Adding to that, the whole MSU Triathlon Strava group that I was so psyched to be a part of?  Well, it turns out, Strava tallies up placings every week. Placings are based off of training time alone. So, if I sit on my bicycle at a heartrate of 100 for 3 hours, I’m ranked higher than if I do intense intervals for 1 hour. That’s not the only problem though.  Only swims, bikes and runs are tallied.  This shouldn’t be an issue, but for competitive people with an extremely addictive nature (I’m describing myself, not accusing anyone), it’s really hard to suck up taking a second place when you know that if you would have spent those three very beneficial off-season weight lifting sessions biking, you would have “won.”  I’m laughing as I write this, it sounds so silly when now that I am removed from it. But, when I was wrapped up in the middle, even though I knew it was wrong, it still affected me. There’s a very real danger in seeing training as competition.
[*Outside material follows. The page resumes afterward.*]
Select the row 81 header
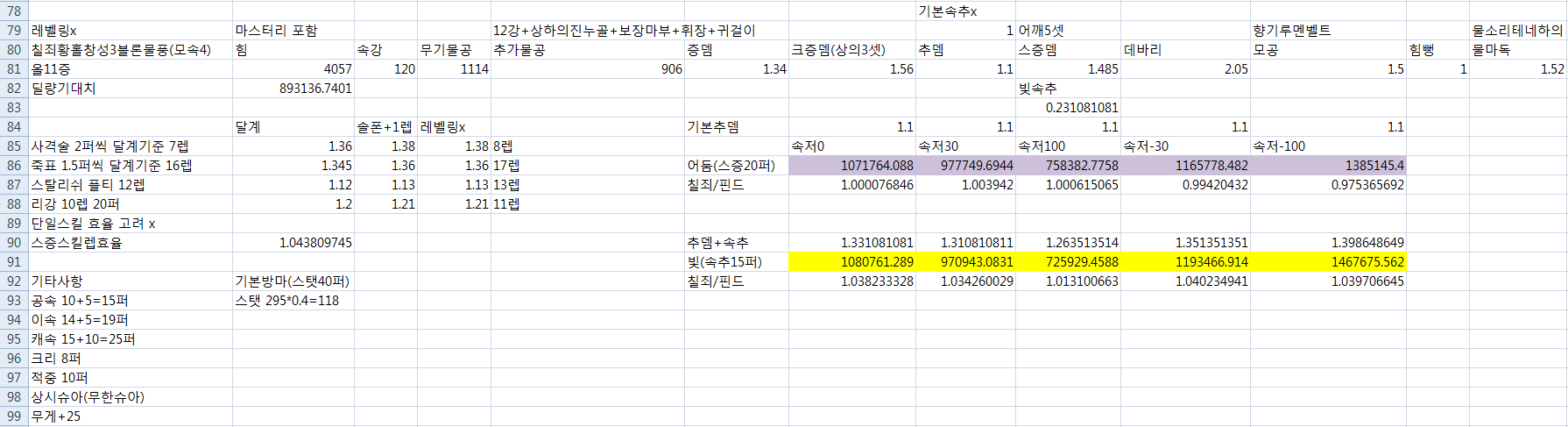This screenshot has width=1568, height=427. (x=14, y=69)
It’s training for a reason.

3) Training became about accolades.

For you non-Strava users, here’s how it works: you follow people, much like on Instagram or Twitter.  You upload your workouts and you get a newsfeed of the workouts of everyone who you follow.  Instead of favoriting something, as you would on Twitter, you give kudos. So, you spend the last mile of your run thinking up creative titles for your workouts or making excuses for why it wasn’t stellar. As an example, some of my workout titles include: “Killed my average by riding 4 miles of deep gravel on the tri bike,” “Sighting practice on 2 hrs of sleep,” “Don’t judge unless you rode in this wind!”  What’s the theme?  Excuses.  And I don’t need to justify my workouts to anyone, because frankly, it’s no one’s business besides mine, and my coach’s.  Then there were the snarky titles: “Thanks for the memories” – sounds like it’s just the song I was listening to, right?  Well, sorta. I was listening to Fallout Boy. It was also a pot-shot at a fellow Strava-er that I was annoyed with. At the end of the day, though, it doesn’t matter how many kudos you got on Strava.  What matters is what your body, mind, and spirit got from your training.

4) I was as focused on other’s workouts as much as my own.
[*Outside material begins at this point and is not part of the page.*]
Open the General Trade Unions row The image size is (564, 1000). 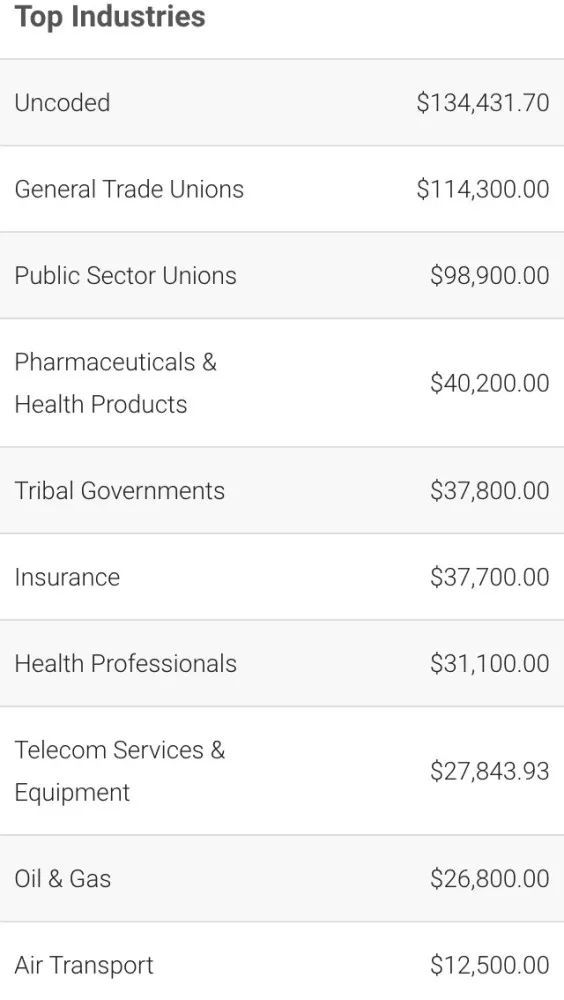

This is a bad one. It goes back to embracing that every athlete is different. Everyone has a different life as well. Over the summer, I worked 24 hours straight sometimes at a demanding internship in an equine hospital. Truth be told, I love veterinary emergency work and I understand how important it is for my future career for me to get experience now. It is completely unfair to focus on how pristine other people’s training schedules are when they are living a completely different life. Breaking down their workouts does nothing to enhance my training. All it does is waste precious time and emotional energy.

unnamed-35) Strava became king

You know that there is a problem when you are stressed out because you don’t have internet access and you can’t upload a workout right away.  Trust me. It’s okay. Your body knows that you had a breakthrough long ride!  There is a saying in the world of Strava users: “Strava or it didn’t happen.”  I think it’s meant as a joke, but the mentality is completely wrong. Your body doesn’t need Strava to recognize that you trained. When you have a melt down because your watch “ate” your run and you now can’t upload it, that may be a sign that there is a problem.

 

I’ve now been Strava-free for weeks and I couldn’t feel better about the decision.  It was hard to pull the plug on it, but now I’m so glad I did.  The stress about how my average in the pool or on the bike is going to look if I take a bit more rest so I can go harder on the intervals is gone.  I’m not stressing about how much or little everyone else is training.  My training is, once again, about my own journey.  And that’s how I feel it should be for me.  If you use Strava and it works for you, I’d love to hear your thoughts and stories. I know many people love using it to stay accountable and that’s great.  However, if you start to experience any of the above-mentioned symptoms, I encourage you to search yourself to evaluate if your relationship with training-related social media is healthy for you. If it is, great!  It if isn’t, maybe it’s time for a little purge.

Happy training if you’re in your offseason. Happy racing if you are a star Nordic skier like some of my teammates and this is your season!